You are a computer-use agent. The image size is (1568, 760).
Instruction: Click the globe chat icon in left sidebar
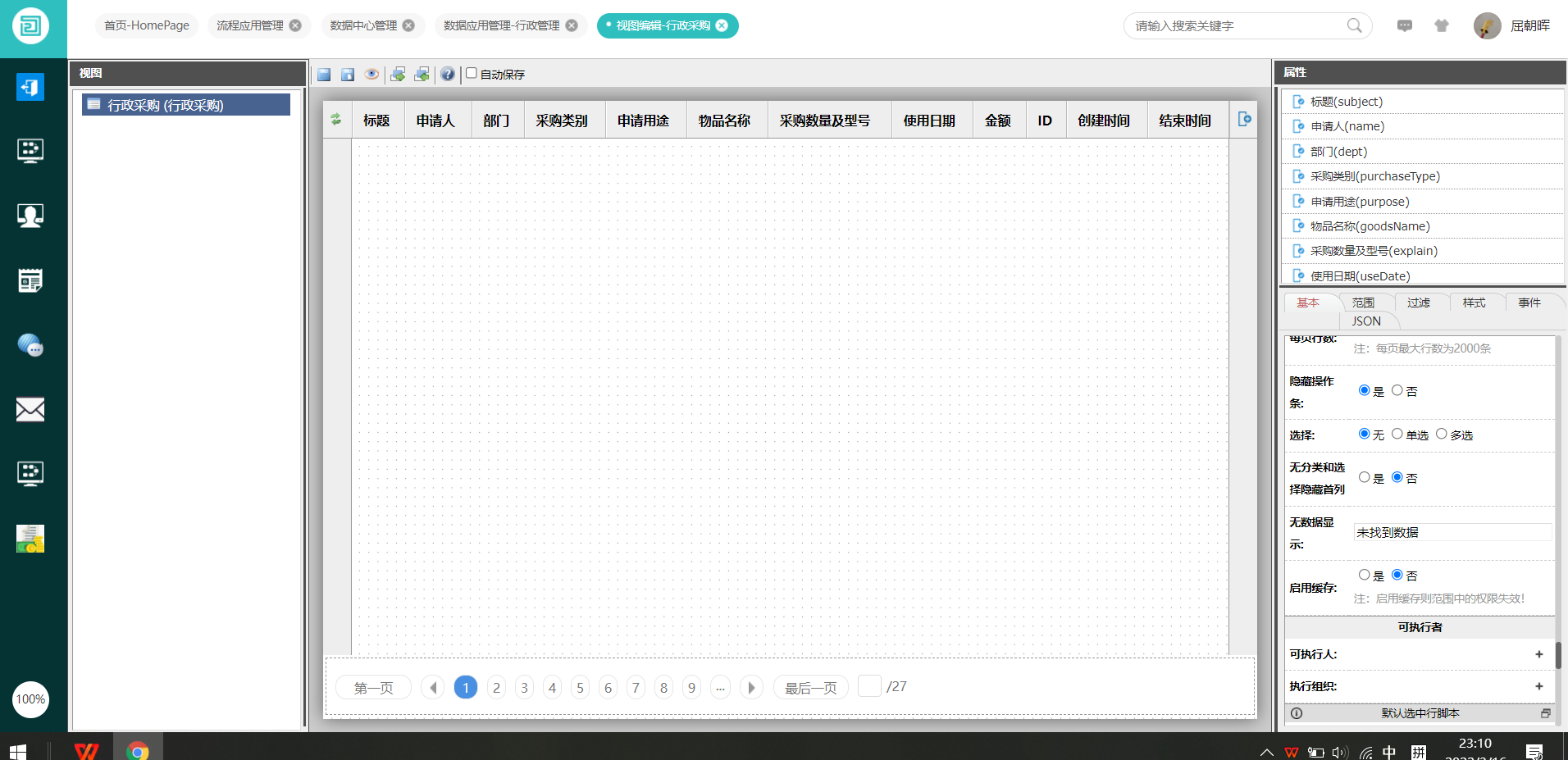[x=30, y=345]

--

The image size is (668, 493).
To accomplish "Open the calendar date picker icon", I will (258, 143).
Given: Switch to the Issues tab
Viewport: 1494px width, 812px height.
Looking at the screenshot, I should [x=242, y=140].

---

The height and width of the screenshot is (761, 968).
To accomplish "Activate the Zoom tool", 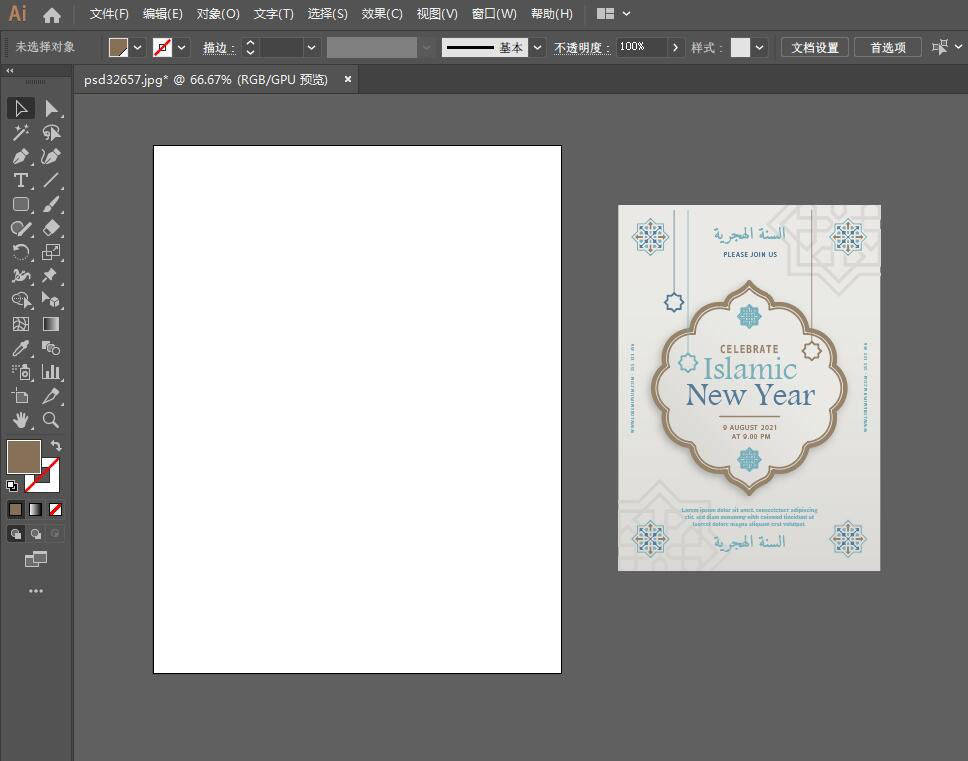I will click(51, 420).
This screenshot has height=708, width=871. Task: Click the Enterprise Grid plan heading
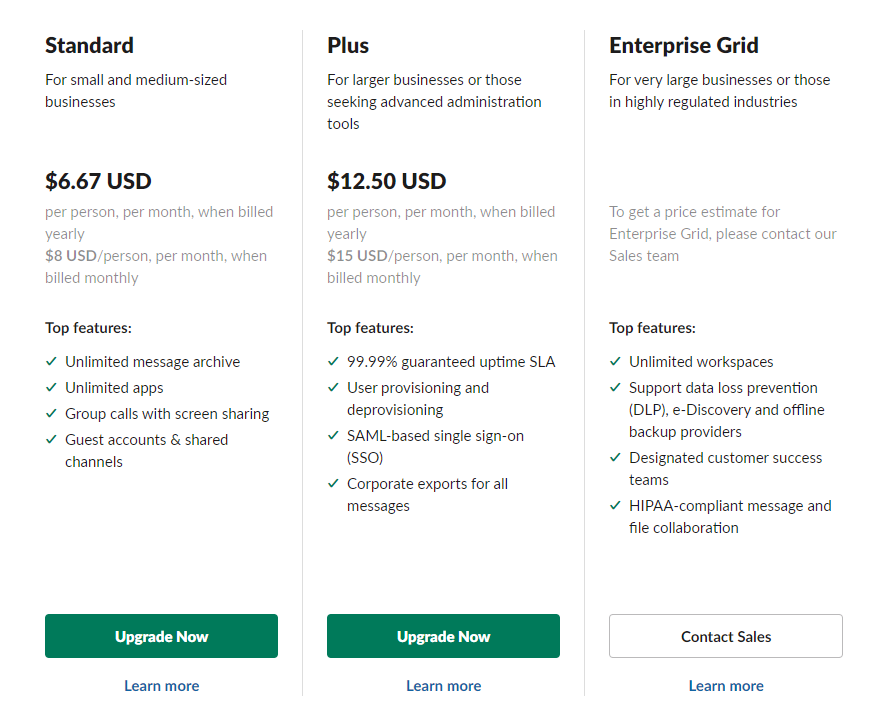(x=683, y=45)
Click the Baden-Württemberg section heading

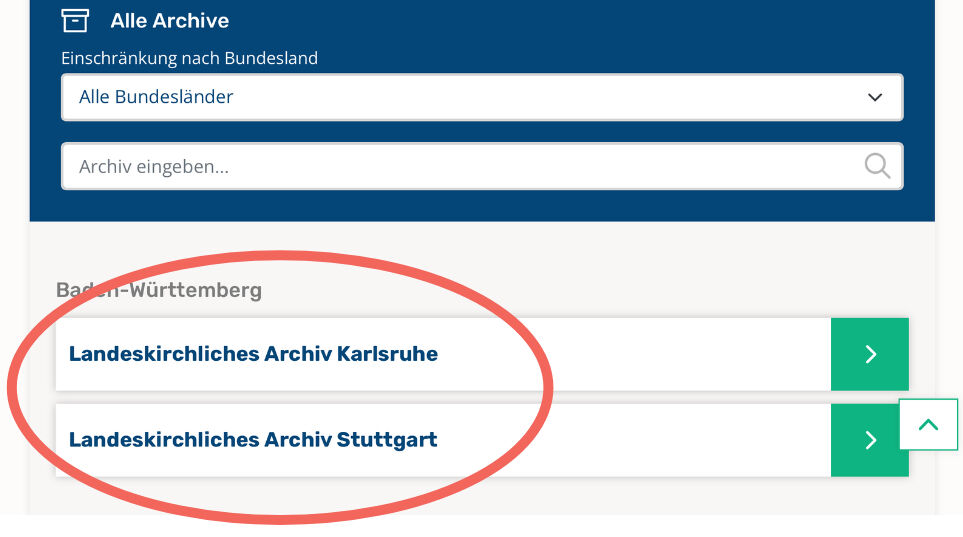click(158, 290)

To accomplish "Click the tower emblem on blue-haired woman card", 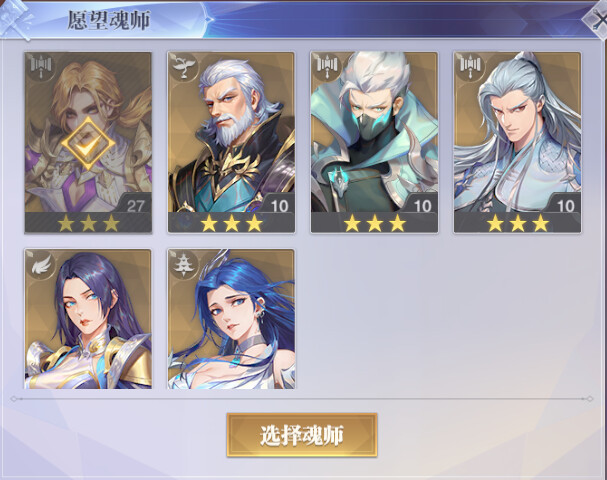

▸ The problem: Check every line of the data above for the string "size", and copy those that have it.

▸ Result of the exercise:
You are a computer-use agent. The image size is (1568, 760).
The image size is (668, 493).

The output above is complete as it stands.